Dann nämlich melden sich die Vormächte mit ihrem bewahrenden Besitzstand ihrer Utopien, die sie aber zu Tarnung in den schillerndsten Tönen als "das Rationale" „das Realistische“, „das Praktische“, „das Vernünftige“, „das Bewährte“, „das Naheliegende“ etikettierten und meine "Utopie" damit in den „Himmel der Wünsche“, in die Ecke des „jugendlichen Leichtsinns“, der „Unausgewogenheit“ eben „als Utopie“ klassifizierten. Das alles waren im Klartext Todesurteile, meistens mit einer zynischen Unterschrift:
gez. Dr. „Warte bis du groß wirst“, oder Dein „das wächst sich noch aus“.
Also: Werde oder bleibe Utopist. Du bist in bester Gesellschaft. Aber bitte geselle Dich nicht zu den Verbitterten oder Gnadenlosen. In Deiner Forderung „Zwar müssen jetzt langsam "utopische" Maßnahmen ran, blinzelt so etwas rigoros ungeduldiges durch. Das ist gut nachzuvollziehen angesichts aller Zustands-Indikatoren. Vielleicht nimmt Dir und mir das alles ja eine „Große Krise“ ab. Denn diesen „Diktator“ müssen wir annehmen, nur der „glauben“ dann auch die Vormächte - irgendwann.

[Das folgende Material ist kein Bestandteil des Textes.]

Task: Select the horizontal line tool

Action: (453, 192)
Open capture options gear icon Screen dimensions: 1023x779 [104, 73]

Erst wenn der letzte Baum gefällt, die letzte Insel unter Wasser steht, die ersten Häuser schwimmen, der letzte Damm gebrochen, der letzte Fluss vergiftet, saubere Luft nur über Filter kommt, das letzte Tier getötet, die letzte Art ausgestorben ist, der erste Weltraumschrott auf den englischen Rasen fällt, erst dann werden sie merken, dass man Geld nicht essen kann und noch mehr Geld nichts mehr verhindern wird.

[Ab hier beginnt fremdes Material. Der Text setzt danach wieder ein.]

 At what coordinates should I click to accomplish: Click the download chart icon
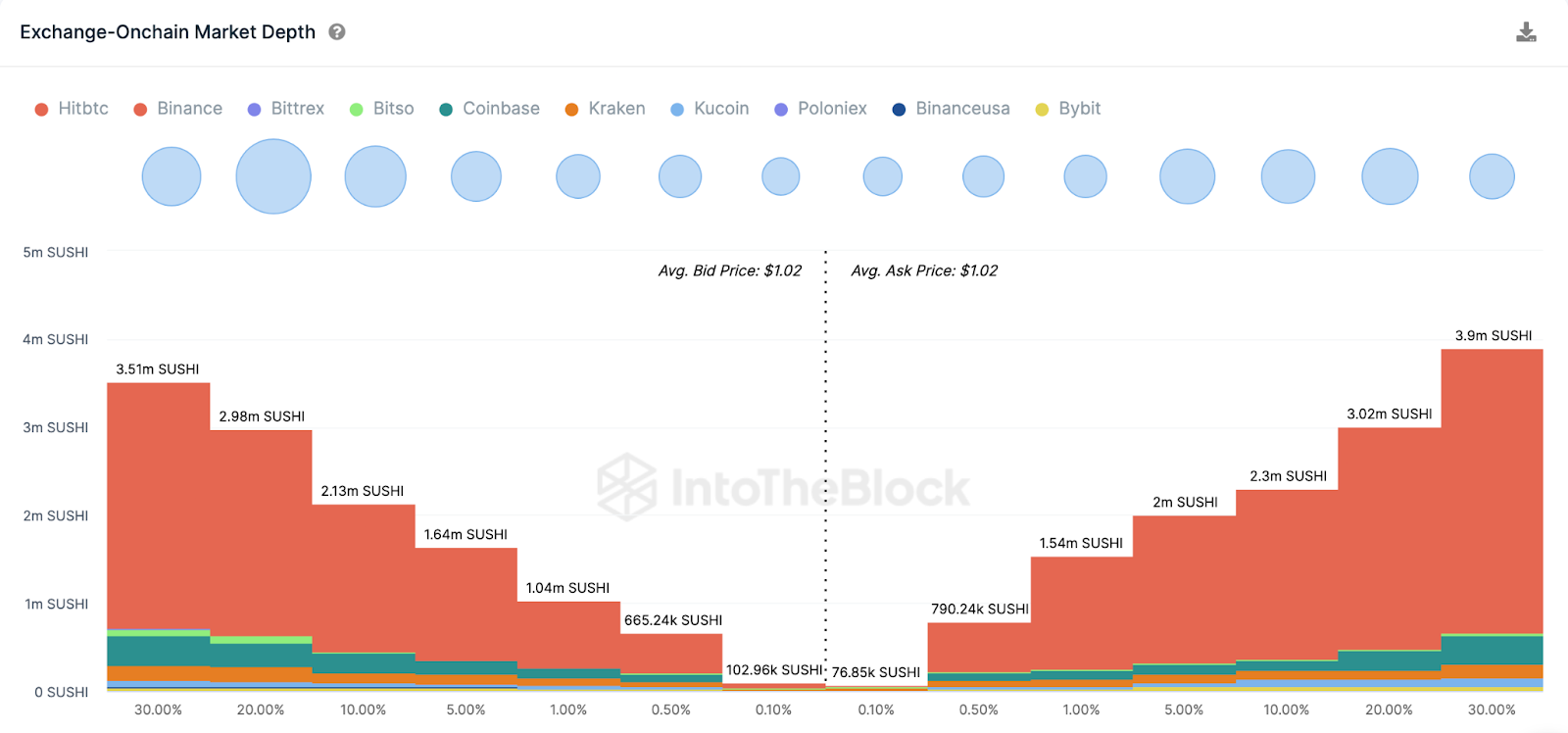coord(1526,32)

Aber vielleicht haben wir bis dahin eine resistente DNA. Gene gezielt ausschalten, reparieren oder ersetzen: Eingriffe in die Erbsubstanz sind einfacher geworden. Aber wir beide werden das wohl nicht mehr erleben. Diese Utopie tragen dann andere weiter. Interessanter sind ja die nächsten Generationen. Wie werden die leben? Sicher immer noch utopisch. Wenn nicht, dann werden sie auch ihren Namen ändern müssen. Vielleicht nennen sie sich dann SAPler oder Googlejaner mit Gendefekt: Ihnen fehlt das Utopie-gen. Dann werden sie sagen: Früher war alles besser.